Problem -> Once the line containing "Where should I click to: Click" is found in the entries below, reproduce it and every line after it, stopping at and including the line containing "Beginn des Wirtschaftsjahres"; reproduce nothing else, and keep each line exact.

Records for this task ->
○ ○ ○ ○

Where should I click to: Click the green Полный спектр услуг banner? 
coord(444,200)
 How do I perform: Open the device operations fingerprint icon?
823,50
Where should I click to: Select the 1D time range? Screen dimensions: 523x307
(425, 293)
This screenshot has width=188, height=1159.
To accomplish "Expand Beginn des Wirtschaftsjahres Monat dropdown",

○ ○ ○ ○

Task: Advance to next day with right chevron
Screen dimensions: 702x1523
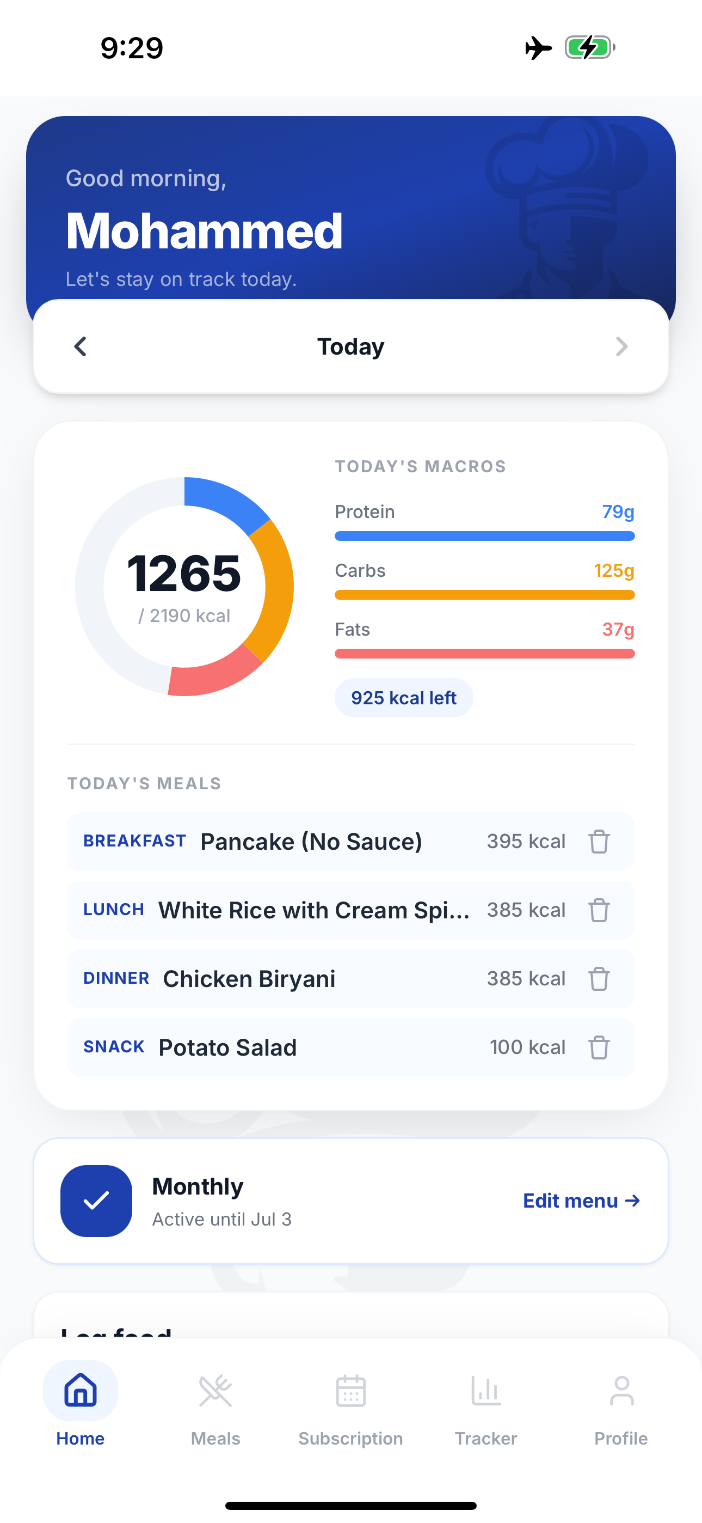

○ ○ ○ ○

Completed task ->
Where should I click to: Click the green Полный спектр услуг banner? 
coord(444,200)
 How do I perform: Open the device operations fingerprint icon?
823,50
Where should I click to: Select the 1D time range? Screen dimensions: 523x307
(425, 293)
This screenshot has width=188, height=1159.
To accomplish "Expand Beginn des Wirtschaftsjahres Monat dropdown",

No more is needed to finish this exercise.